§ To be done
Could you rewrite these entries, replacing "Screen dimensions" with "Screen size" wherever it appears and leaving everything else unchanged?

════════════════════

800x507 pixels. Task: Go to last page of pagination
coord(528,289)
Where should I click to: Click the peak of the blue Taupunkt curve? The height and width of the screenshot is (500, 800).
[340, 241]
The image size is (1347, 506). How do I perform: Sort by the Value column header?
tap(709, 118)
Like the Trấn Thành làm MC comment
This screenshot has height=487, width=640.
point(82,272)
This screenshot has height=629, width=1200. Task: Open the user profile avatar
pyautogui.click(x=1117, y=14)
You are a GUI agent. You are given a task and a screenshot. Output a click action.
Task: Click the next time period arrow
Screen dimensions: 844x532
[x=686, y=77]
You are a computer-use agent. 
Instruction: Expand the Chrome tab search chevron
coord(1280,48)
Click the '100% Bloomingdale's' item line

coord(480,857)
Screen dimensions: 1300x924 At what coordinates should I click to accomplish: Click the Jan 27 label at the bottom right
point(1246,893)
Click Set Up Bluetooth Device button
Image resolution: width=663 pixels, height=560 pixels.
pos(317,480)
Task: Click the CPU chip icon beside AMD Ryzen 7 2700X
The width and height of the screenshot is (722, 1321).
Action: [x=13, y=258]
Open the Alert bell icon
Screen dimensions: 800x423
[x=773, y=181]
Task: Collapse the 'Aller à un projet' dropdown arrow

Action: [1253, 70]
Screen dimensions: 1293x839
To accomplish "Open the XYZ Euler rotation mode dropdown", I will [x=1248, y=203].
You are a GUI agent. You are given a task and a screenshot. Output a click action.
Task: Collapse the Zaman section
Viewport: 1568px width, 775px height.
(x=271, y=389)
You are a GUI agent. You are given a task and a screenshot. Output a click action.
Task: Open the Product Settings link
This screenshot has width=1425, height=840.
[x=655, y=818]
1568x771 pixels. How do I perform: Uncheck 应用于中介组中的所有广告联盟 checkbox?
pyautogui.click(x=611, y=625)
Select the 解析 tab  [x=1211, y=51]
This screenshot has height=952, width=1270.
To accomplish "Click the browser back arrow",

════════════════════

§ Response to this exercise
800x507 pixels. Task: Go to last page of pagination
coord(528,289)
Where should I click to: Click the peak of the blue Taupunkt curve? The height and width of the screenshot is (500, 800).
[340, 241]
The image size is (1347, 506). How do I perform: Sort by the Value column header?
tap(709, 118)
Like the Trấn Thành làm MC comment
This screenshot has height=487, width=640.
point(82,272)
This screenshot has height=629, width=1200. Task: Open the user profile avatar
pyautogui.click(x=1117, y=14)
You are a GUI agent. You are given a task and a screenshot. Output a click action.
Task: Click the next time period arrow
Screen size: 844x532
[x=686, y=77]
You are a computer-use agent. 
Instruction: Expand the Chrome tab search chevron
coord(1280,48)
Click the '100% Bloomingdale's' item line

coord(480,857)
Screen size: 1300x924 At what coordinates should I click to accomplish: Click the Jan 27 label at the bottom right
point(1246,893)
Click Set Up Bluetooth Device button
Image resolution: width=663 pixels, height=560 pixels.
pos(317,480)
Task: Click the CPU chip icon beside AMD Ryzen 7 2700X
The width and height of the screenshot is (722, 1321).
Action: [x=13, y=258]
Open the Alert bell icon
Screen size: 800x423
[x=773, y=181]
Task: Collapse the 'Aller à un projet' dropdown arrow

Action: [1253, 70]
Screen size: 1293x839
To accomplish "Open the XYZ Euler rotation mode dropdown", I will [x=1248, y=203].
You are a GUI agent. You are given a task and a screenshot. Output a click action.
Task: Collapse the Zaman section
Viewport: 1568px width, 775px height.
(x=271, y=389)
You are a GUI agent. You are given a task and a screenshot. Output a click action.
Task: Open the Product Settings link
This screenshot has width=1425, height=840.
[x=655, y=818]
1568x771 pixels. How do I perform: Uncheck 应用于中介组中的所有广告联盟 checkbox?
pyautogui.click(x=611, y=625)
Select the 解析 tab  [x=1211, y=51]
This screenshot has height=952, width=1270.
To accomplish "Click the browser back arrow",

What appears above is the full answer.